Vulcan Energy eröffnet Lithiumextraktionsoptimierungsanlage in Landau
Cleantech-Startup Vulcan Energy will ab Ende 2025 24.000 Tonnen Lithium aus Thermalwasser fördern. Investition? 1,5 Milliarden Euro.
Das deutsch-australische Cleantech-Unternehmen Vulcan Energy will in Deutschland nachhaltiges Lithium für die Automobilindustrie erzeugen. Bislang ist der Lithium-Abbau und die Weiterverarbeitung des Rohstoffs zu Li-Hydroxid nicht unproblematisch. Ein entscheidendes Problem sind lange Lieferketten. Vulcan Energie arbeitet u.a. in Landau in der Pfalz und in Frankfurt am Main daran, Lithium aus Thermalwasser zu gewinnen. Volkswagen, Stellantis und Renault sind potenzielle Abnehmer.
Table of Contents
Die Mission von Vulcan Energy
Das deutsch-australische Cleantech-Unternehmen investiert viele Millionen Euro in die eigene Mission: Hoch-qualitatives Lithiumhydroxid auf Basis von Thermalwasser im Oberrheingraben zu gewinnen und für die Autoindustrie aufzubereiten. Ende 2025 sollen die ersten Abnehmer wie Volkswagen und Renault beliefert werden.

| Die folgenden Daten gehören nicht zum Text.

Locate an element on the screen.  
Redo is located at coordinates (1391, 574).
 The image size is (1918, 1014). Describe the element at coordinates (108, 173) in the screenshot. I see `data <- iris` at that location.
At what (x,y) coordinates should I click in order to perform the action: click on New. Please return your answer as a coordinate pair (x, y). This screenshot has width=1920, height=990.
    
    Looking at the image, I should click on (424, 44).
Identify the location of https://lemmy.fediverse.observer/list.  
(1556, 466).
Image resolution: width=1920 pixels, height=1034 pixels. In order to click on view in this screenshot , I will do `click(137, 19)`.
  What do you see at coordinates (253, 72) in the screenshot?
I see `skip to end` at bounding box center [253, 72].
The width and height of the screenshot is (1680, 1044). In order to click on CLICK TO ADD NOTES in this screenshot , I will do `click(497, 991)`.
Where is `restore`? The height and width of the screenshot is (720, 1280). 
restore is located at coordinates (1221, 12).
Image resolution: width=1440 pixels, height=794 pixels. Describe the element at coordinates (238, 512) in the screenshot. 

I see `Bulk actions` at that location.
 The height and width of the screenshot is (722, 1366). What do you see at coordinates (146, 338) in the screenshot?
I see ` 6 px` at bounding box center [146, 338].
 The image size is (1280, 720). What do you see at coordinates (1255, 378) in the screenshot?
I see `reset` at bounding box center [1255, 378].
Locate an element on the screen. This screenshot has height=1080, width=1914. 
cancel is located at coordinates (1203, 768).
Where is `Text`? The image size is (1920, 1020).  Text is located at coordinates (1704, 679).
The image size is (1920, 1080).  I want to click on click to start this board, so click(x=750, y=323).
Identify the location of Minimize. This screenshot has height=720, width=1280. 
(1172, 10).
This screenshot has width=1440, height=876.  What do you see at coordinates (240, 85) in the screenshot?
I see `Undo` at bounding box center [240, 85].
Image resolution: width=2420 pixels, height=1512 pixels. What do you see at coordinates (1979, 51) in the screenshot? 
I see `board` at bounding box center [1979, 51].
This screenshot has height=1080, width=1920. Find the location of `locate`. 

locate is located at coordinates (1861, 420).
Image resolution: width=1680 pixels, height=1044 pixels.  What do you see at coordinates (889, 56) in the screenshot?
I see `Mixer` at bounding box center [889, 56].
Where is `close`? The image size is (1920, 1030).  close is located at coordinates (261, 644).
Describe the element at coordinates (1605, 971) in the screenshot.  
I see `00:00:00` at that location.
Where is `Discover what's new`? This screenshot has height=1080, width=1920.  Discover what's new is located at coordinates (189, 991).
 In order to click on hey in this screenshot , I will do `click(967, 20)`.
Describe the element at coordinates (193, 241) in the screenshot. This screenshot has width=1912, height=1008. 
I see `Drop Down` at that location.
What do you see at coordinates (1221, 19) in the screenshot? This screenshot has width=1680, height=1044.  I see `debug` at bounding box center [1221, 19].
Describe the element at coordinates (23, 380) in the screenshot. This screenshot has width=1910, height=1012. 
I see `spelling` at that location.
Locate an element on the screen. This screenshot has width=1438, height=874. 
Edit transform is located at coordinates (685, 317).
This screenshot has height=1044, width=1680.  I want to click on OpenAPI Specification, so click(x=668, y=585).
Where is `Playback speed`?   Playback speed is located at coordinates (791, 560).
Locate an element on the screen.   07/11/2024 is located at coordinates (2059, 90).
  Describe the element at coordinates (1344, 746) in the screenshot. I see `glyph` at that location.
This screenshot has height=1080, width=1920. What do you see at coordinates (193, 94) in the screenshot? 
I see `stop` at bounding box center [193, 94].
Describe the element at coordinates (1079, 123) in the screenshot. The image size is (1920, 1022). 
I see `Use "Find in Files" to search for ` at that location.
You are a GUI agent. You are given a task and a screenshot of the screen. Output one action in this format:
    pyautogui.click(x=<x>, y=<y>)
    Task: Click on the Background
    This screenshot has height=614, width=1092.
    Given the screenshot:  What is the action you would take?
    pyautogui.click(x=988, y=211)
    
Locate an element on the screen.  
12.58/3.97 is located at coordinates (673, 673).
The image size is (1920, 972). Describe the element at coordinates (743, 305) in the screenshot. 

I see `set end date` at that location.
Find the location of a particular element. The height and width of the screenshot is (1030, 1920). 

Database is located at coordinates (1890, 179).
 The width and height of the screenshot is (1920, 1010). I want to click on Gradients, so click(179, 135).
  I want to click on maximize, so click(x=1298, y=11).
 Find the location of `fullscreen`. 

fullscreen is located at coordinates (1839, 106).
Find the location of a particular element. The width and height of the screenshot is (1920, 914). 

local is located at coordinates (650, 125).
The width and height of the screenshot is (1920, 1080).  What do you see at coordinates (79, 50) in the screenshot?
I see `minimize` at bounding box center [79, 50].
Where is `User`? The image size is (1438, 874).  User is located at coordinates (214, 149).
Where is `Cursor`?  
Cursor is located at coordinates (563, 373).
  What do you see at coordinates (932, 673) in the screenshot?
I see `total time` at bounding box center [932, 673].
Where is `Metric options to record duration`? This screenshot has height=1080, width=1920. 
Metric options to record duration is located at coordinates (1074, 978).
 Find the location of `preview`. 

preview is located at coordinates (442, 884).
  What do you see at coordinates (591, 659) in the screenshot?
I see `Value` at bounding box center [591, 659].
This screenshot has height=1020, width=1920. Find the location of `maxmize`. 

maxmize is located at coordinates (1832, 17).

Auf der Webseite heißt es: „Vulcan ist entschlossen, die Transformation hin zu einer klimaneutralen Zukunft voranzutreiben. Ziel des Unternehmens ist es, im Rahmen seines Zero Carbon Lithium-Projekts klimaneutrales Lithium zu gewinnen und Erneuerbare Energie bereitzustellen. Aus Europa. Für Europa.“
Der Knackpunkt bisher: Wenn das Thermalwasser aus dem Untergrund aufsteigt, enthält es neben Lithium auch eine Vielzahl gelöster Materialien. Die Hitze von mehr als 100 Grad Celsius muss bearbeitet werden – außerdem ist das Thermalwasser sehr salzhaltig, enthält viel Natrium und Chlorid. Jeder Liter Thermalwasser aus mindestens 2.500 Meter tiefem Buntsandstein enthält 160 Milligramm Lithium.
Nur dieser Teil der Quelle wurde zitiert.